For the most part I’ve been optimistic when it comes to the future of AI, in the sense that I convinced myself that this was something we could learn to manage over time, but every single time I hop online to platforms besides fediverse-adjacent ones, I just get more and more depressed.
I have stopped using major platforms and I don’t contribute to them anymore, but as far as I’ve heard no publically accessible data - even in the fediverse - is safe. Is that really true? And is there no way to take measures that isn’t just waiting for companies to decide to put people, morals and the environment over profit?
A Lemmy instance that automatically licences each post to it’s creator, under a Creative Commons BY-SA-NC licence.
Can auto-insert a tagline and licence link at the bottom of each post.
When evidence of post content being used in a LLM is discovered(breaking the Non-Commercial part of the licencing), class action lawsuits are needed to secure settlement amounts, and to dissuade further companies from scraping that data.

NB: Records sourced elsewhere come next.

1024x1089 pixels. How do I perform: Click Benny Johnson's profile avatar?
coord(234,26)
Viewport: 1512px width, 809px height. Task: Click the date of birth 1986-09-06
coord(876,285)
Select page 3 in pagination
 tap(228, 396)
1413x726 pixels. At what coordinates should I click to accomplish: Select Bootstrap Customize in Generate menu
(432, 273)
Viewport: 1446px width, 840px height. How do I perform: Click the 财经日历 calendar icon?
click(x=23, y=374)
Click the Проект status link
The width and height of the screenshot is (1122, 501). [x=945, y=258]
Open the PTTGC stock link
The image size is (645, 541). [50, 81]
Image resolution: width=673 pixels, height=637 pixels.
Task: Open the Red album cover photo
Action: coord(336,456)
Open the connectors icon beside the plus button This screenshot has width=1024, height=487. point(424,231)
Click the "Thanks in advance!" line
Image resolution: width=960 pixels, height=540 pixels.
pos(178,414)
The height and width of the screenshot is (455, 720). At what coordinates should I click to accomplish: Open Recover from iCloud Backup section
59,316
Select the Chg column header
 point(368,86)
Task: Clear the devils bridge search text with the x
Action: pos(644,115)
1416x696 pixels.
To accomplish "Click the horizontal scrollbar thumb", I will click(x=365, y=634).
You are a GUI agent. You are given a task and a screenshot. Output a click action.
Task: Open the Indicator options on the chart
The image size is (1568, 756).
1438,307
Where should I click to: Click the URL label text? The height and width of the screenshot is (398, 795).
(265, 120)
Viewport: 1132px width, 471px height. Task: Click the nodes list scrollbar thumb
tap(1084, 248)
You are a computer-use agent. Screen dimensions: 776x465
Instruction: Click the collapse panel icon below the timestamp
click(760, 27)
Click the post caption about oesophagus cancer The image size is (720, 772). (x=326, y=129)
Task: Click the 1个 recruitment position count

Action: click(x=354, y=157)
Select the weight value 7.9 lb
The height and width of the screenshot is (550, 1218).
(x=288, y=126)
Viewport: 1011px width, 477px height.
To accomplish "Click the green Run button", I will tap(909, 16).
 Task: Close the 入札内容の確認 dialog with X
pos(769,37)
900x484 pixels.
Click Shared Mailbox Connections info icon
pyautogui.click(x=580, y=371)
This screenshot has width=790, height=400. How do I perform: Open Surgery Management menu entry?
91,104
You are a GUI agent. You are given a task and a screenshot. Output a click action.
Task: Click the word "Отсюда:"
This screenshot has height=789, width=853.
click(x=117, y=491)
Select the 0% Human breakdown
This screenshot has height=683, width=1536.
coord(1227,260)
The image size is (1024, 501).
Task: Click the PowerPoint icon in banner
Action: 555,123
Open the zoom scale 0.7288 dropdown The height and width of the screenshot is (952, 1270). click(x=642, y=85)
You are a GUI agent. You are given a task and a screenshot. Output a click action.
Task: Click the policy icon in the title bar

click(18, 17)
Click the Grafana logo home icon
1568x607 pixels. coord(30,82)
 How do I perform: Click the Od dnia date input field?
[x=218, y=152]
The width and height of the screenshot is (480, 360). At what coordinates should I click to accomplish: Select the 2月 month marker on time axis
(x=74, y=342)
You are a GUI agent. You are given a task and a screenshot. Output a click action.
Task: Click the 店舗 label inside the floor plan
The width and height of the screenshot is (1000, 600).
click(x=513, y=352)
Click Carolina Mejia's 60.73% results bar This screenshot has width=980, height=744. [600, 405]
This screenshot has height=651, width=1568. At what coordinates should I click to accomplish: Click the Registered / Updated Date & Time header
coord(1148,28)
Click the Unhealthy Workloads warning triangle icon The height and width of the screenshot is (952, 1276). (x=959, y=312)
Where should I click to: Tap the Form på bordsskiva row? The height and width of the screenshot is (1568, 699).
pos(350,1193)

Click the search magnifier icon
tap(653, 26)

I think it’s difficult to impossible to prove what went into an AI model. At least by looking at the final product. You’d need to look at their harddisks and find a verbatim copy of your text as training meterial as far as I know.
Agreed, about proof coming from observations of the final product.
Down the track, internal leaks can happen, about the data sets used.
Also, crackers can infiltrate and shed light on data sets used for learning.